▶ [Task material]
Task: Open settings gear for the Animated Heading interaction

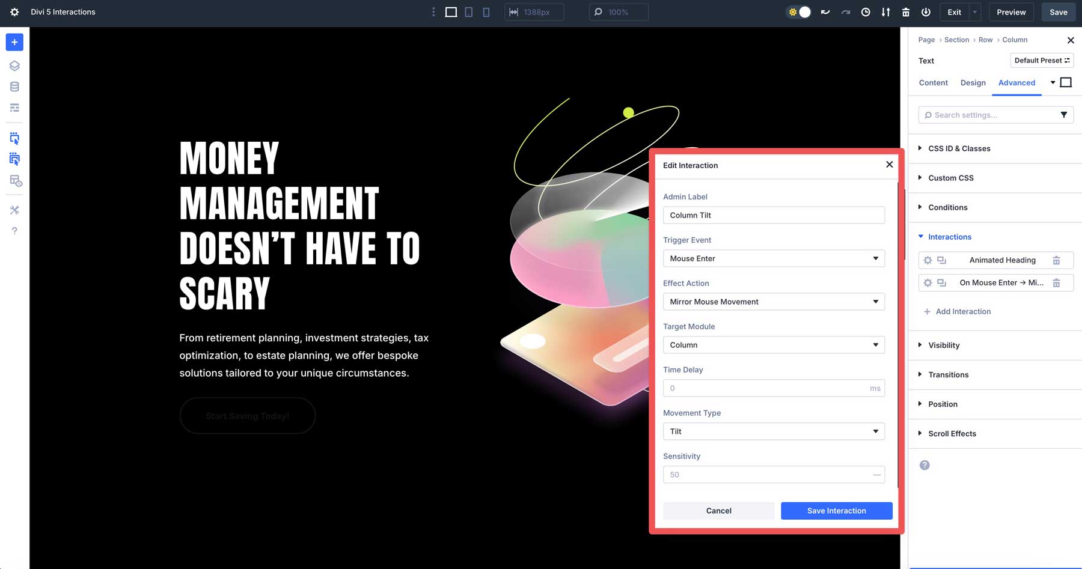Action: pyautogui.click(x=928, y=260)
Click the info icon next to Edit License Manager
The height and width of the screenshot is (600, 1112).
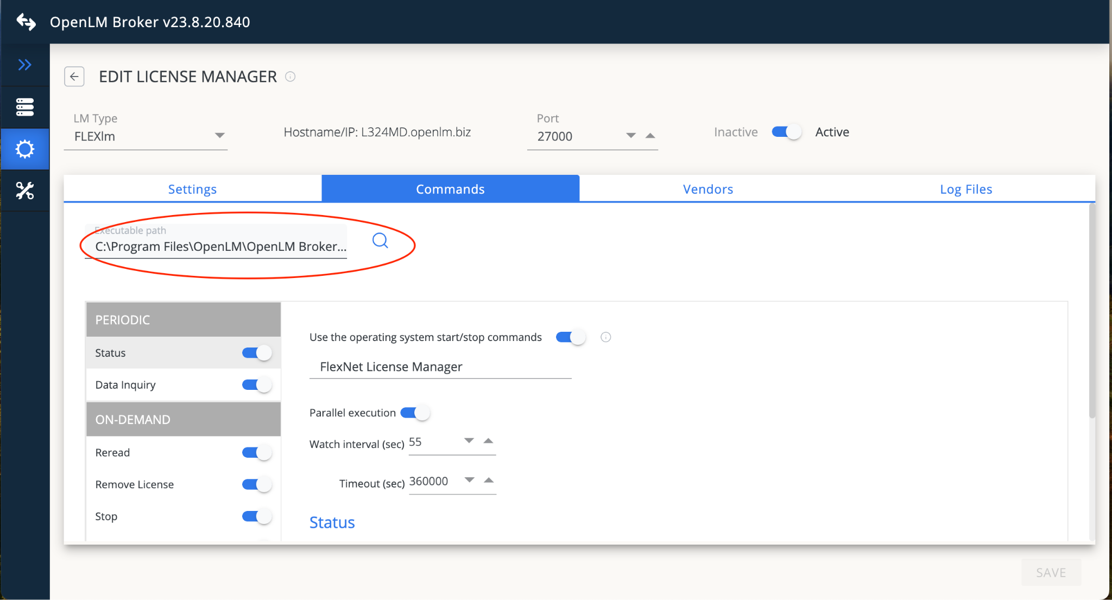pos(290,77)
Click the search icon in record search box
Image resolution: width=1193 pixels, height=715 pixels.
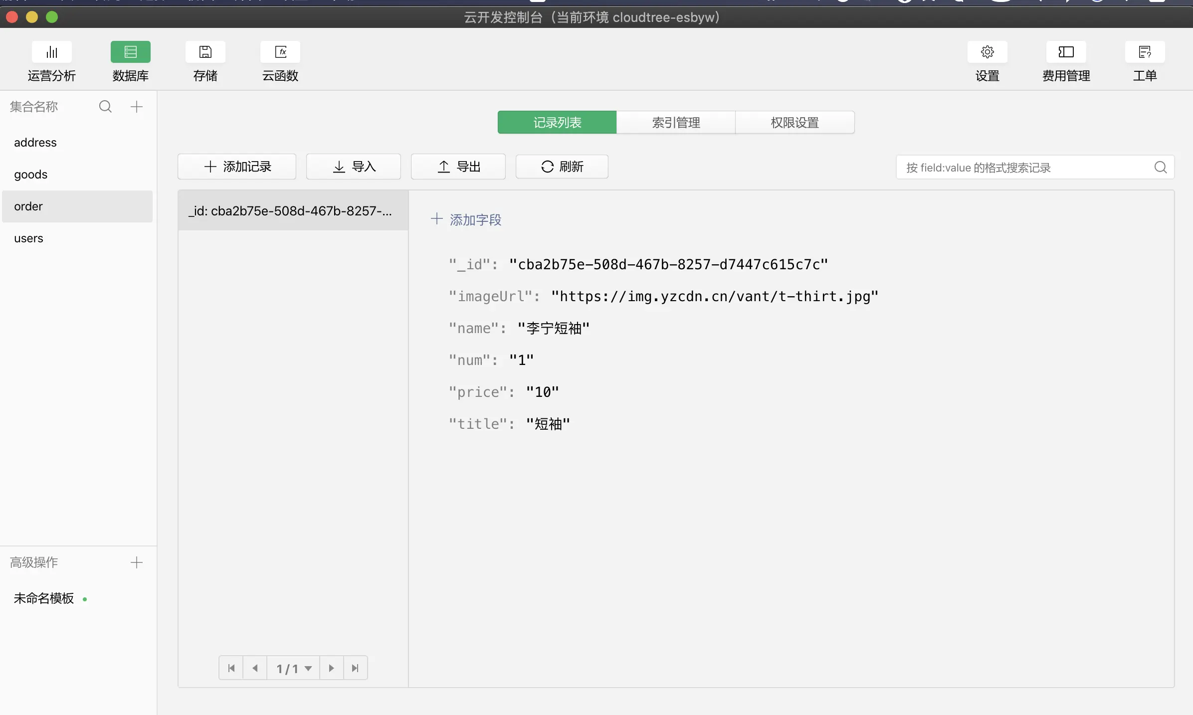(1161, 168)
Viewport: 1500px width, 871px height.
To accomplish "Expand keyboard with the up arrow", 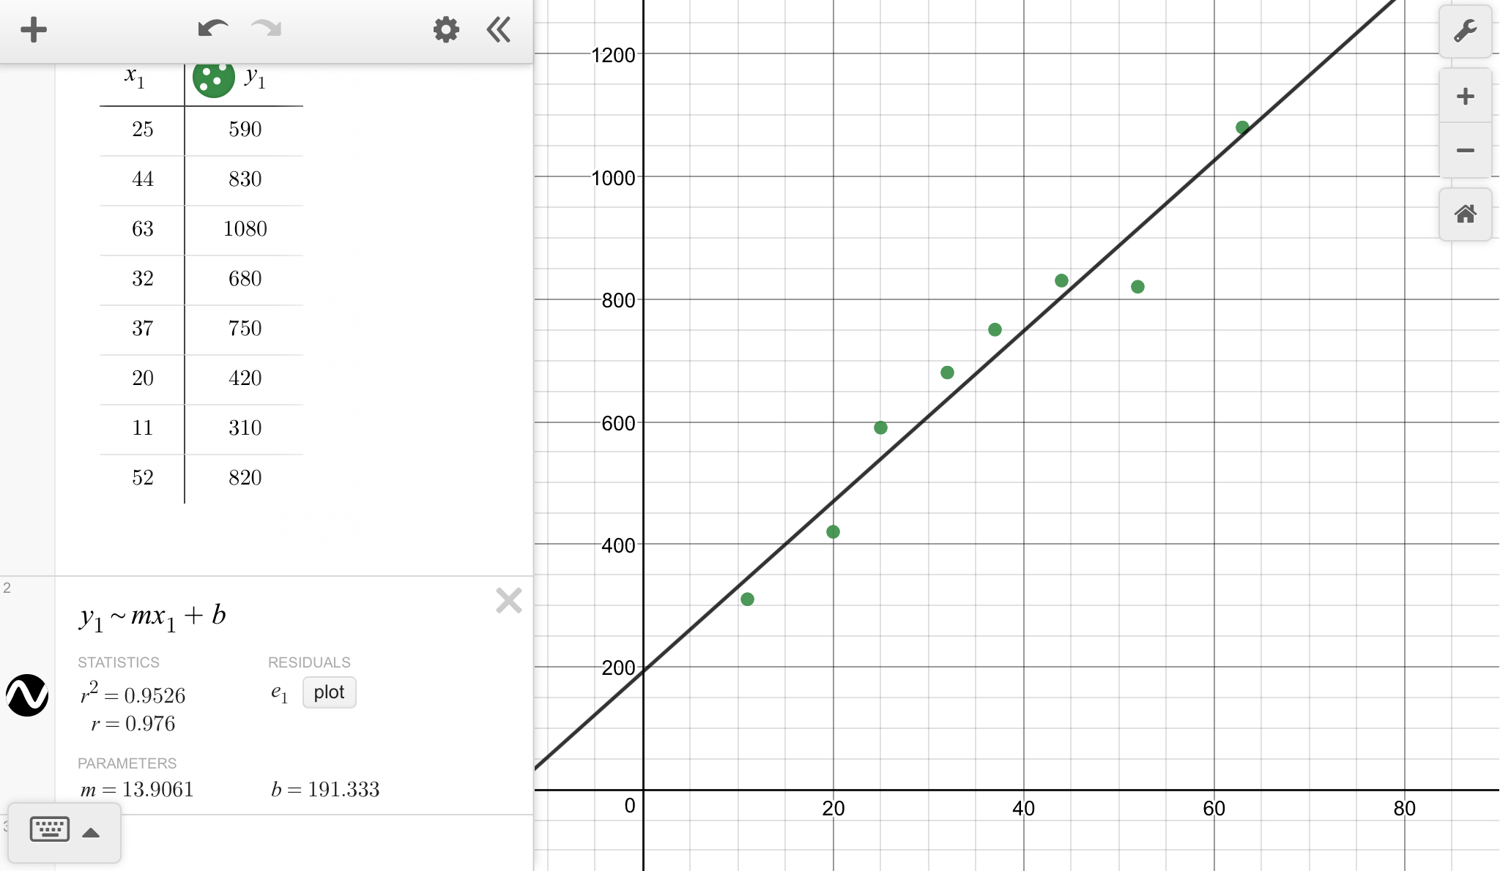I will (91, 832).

---

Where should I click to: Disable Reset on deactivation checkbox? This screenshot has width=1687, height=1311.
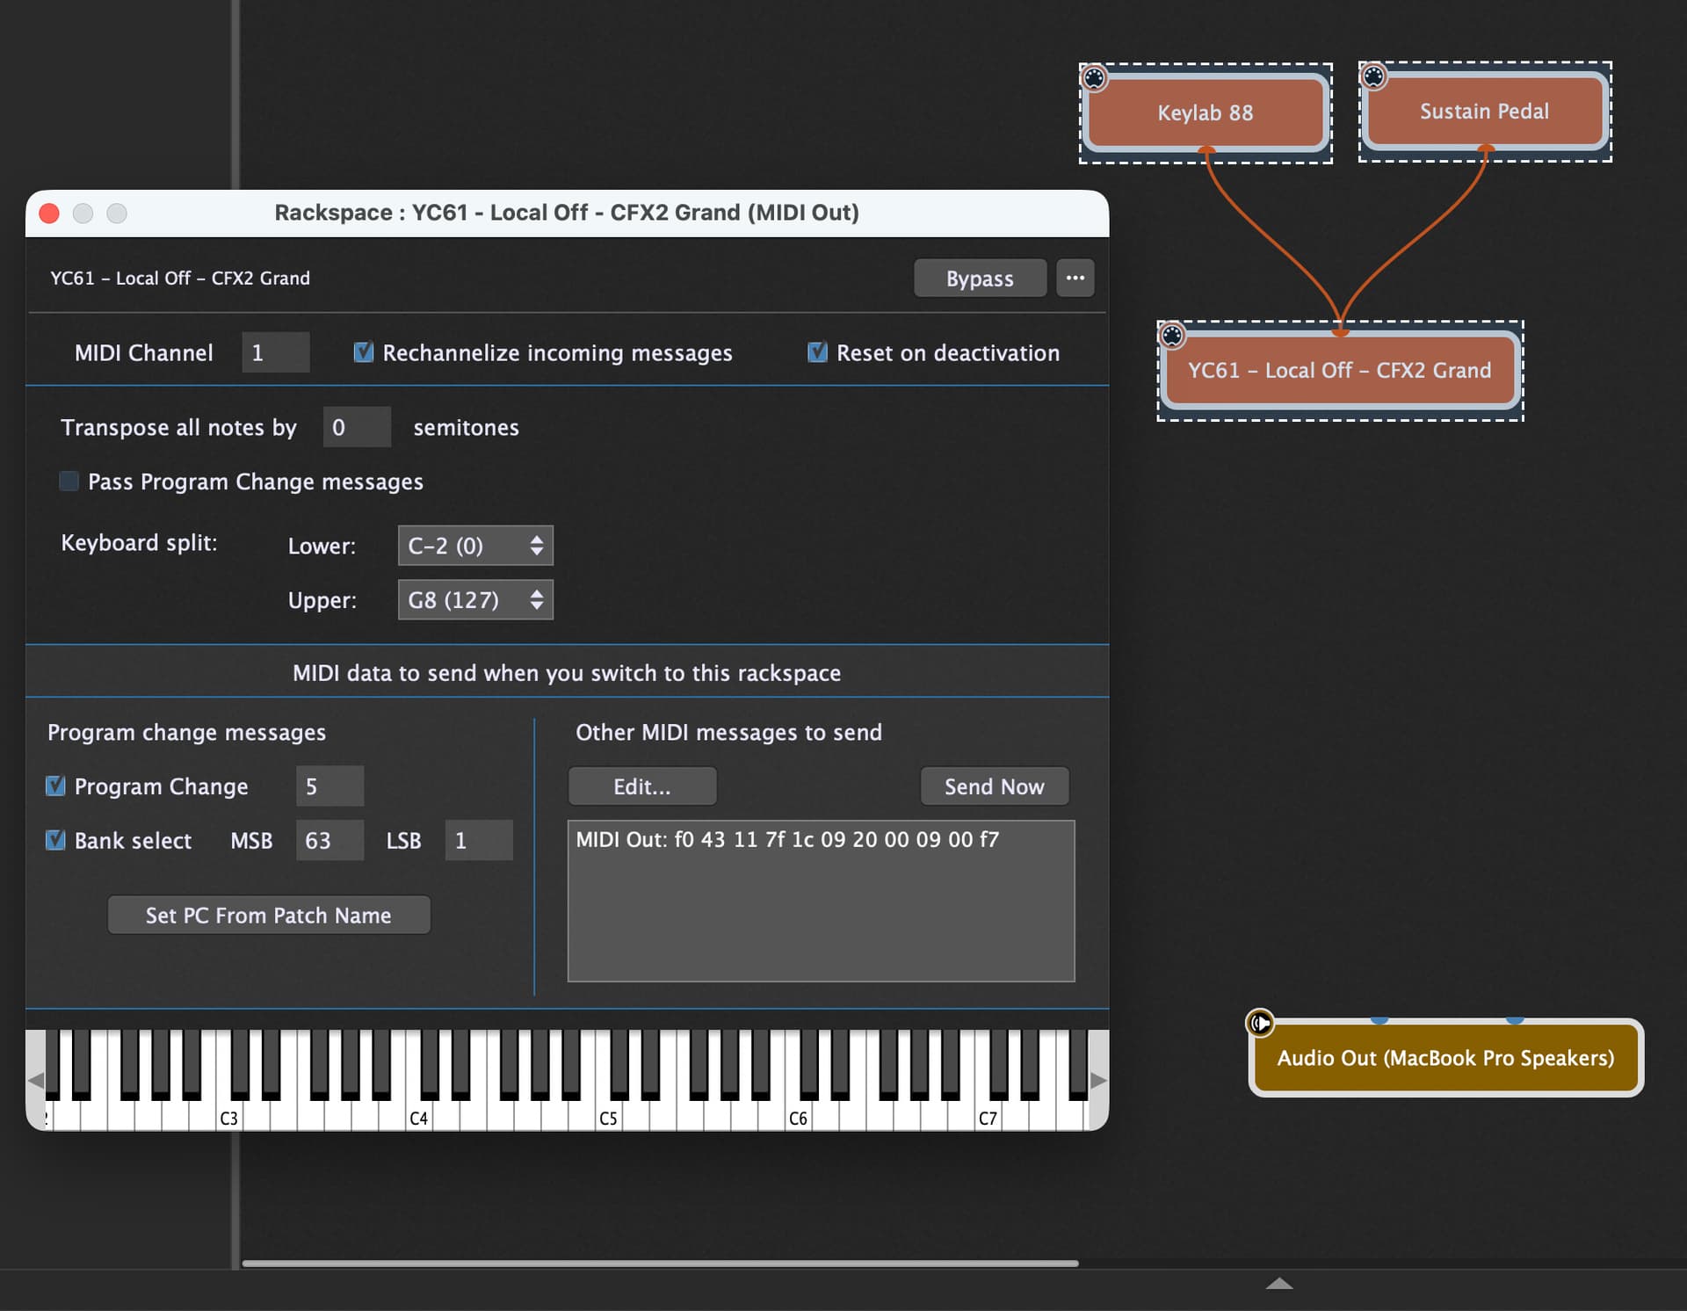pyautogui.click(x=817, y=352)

▶ [Work to be completed] Show all lines of the material in which the word "icon" can be found.

▶ [Answer box]
Click the info icon next to Edit License Manager
Click the search icon in record search box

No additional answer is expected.